Johnson & Johnson Blames Cleaning Procedures in Massive Recalls
17.01.2011 -
Johnson & Johnson faulted lax cleaning procedures and other problems at a manufacturing plant behind massive recalls of medicines like Tylenol, and said it was recalling nearly 50 million more bottles and packages of consumer medicines.
The healthcare company's reputation has been tarnished by repeated recalls totaling nearly 200 million bottles in the last year and it could face criminal charges from the U.S. Department of Justice.
Johnson & Johnson is now recalling bottles and packages of various kinds of Tylenol, Benadryl, Rolaids and other consumer products, it said on Friday.
J&J said the new recall followed a review of records dating back to 2007 of products made by its McNeil consumer healthcare unit, which produces most of the recalled medicines sold in the United States.
While the company said it had identified a number of areas for improvement, on Friday it disclosed only the cleaning problem and a minor labeling irregularity.
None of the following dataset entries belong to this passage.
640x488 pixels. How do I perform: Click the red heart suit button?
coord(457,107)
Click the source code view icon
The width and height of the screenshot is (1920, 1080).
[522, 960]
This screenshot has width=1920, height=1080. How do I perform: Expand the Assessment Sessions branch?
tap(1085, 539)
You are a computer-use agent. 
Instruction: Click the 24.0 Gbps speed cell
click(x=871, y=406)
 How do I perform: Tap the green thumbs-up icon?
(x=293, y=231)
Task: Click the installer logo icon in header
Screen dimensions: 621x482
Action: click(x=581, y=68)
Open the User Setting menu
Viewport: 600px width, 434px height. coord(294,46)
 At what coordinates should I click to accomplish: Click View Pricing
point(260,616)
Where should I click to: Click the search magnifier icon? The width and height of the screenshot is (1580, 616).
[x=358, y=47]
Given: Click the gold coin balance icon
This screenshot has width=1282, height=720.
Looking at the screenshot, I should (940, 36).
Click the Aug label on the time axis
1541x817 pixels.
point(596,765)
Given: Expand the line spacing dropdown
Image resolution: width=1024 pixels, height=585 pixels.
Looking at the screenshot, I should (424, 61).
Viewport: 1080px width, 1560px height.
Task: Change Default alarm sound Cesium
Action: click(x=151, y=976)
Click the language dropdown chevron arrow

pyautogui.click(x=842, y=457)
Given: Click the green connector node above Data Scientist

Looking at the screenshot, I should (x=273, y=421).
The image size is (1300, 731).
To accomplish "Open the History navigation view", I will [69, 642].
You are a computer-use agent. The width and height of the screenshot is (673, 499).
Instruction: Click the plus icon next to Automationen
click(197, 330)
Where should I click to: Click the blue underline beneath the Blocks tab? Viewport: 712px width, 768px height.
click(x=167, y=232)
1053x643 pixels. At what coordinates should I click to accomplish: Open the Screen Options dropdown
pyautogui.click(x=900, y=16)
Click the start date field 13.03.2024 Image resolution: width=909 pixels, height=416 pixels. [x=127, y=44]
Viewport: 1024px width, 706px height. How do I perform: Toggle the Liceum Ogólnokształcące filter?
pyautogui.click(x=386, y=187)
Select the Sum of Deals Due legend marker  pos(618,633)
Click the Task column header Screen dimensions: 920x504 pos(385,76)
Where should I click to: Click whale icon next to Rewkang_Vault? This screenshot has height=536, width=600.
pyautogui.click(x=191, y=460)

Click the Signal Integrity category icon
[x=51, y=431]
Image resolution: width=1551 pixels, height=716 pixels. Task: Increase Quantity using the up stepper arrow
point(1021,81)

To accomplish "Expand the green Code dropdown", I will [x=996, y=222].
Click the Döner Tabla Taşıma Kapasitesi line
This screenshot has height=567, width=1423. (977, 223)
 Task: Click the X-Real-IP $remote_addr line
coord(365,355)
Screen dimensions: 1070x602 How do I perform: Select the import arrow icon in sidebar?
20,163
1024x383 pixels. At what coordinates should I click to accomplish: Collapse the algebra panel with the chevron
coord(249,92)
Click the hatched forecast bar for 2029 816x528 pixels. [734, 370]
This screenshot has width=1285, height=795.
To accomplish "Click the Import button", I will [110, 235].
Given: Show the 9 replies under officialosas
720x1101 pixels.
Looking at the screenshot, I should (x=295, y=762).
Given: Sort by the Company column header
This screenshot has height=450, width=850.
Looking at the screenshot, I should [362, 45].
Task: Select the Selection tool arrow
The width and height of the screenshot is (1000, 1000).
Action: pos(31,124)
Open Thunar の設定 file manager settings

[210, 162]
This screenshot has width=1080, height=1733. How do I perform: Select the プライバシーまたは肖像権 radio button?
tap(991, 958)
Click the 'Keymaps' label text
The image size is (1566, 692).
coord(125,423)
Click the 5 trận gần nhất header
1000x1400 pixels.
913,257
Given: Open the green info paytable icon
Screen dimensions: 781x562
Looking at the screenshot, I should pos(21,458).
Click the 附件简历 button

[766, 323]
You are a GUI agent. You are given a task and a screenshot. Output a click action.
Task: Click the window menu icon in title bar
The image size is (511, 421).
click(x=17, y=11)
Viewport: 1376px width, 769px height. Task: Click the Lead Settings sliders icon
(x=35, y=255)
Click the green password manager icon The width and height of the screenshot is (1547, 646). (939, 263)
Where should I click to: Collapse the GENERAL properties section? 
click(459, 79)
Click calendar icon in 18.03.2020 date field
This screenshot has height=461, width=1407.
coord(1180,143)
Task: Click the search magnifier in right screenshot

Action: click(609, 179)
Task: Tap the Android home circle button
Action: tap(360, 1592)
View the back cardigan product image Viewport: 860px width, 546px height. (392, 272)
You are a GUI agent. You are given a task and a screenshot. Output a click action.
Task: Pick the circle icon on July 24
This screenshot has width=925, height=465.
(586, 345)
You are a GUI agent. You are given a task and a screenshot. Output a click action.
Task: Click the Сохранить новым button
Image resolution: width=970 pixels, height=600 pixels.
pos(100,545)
The company investigation found insufficient equipment cleaning procedures and instances where people failed to adequately document cleaning at McNeil's Fort Washington, Pa. plant, the company said. J&J suspended production there last April to address quality control lapses.
McNeil also found one product with a label that did not include all the information required by regulators, J&J said.
The latest recall involved products affected by those issues, the company said, adding that it was "very unlikely" that this harmed product quality.
The company said it recalled nearly 43 million bottles of Tylenol 8 Hour, Tylenol Arthritis Pain, Tylenol Upper Respiratory, Benadryl, Sudafed PE and Sinutab.
Additionally, nearly 4 million bottles, rolls and packages of Rolaids were recalled.
The company last month recalled all batches of Softchews Rolaids produced by an outside manufacturer after people found wood and metal bits in the tablets.
The recalls have kept popular products off drug store and supermarket shelves for months and hit the company's bottom line.
U.S. sales of J&J consumer brands plunged 25% in the third quarter. It has begun to sell some of its brands, such as St. Joseph's aspirin, the subject of an earlier recall.
McNeil is conducting assessments at other manufacturing sites and will take whatever steps are needed, which could lead to more product recalls, J&J said.
Kurt Bardella, spokesman for Representative Darrell Issa, chairman of the House Committee on Oversight and Government reform, said Issa is seeking ways to ensure the U.S. Food and Drug Administration can "better avoid a situation where a plant like in Fort Washington reaches this level of failure and uncertainty."
Too many departments and agencies have jurisdiction over food safety, creating "unnecessary bureaucratic overlap and confusion," Bardella added.
The FDA declined to comment, citing its investigation into the J&J recalls.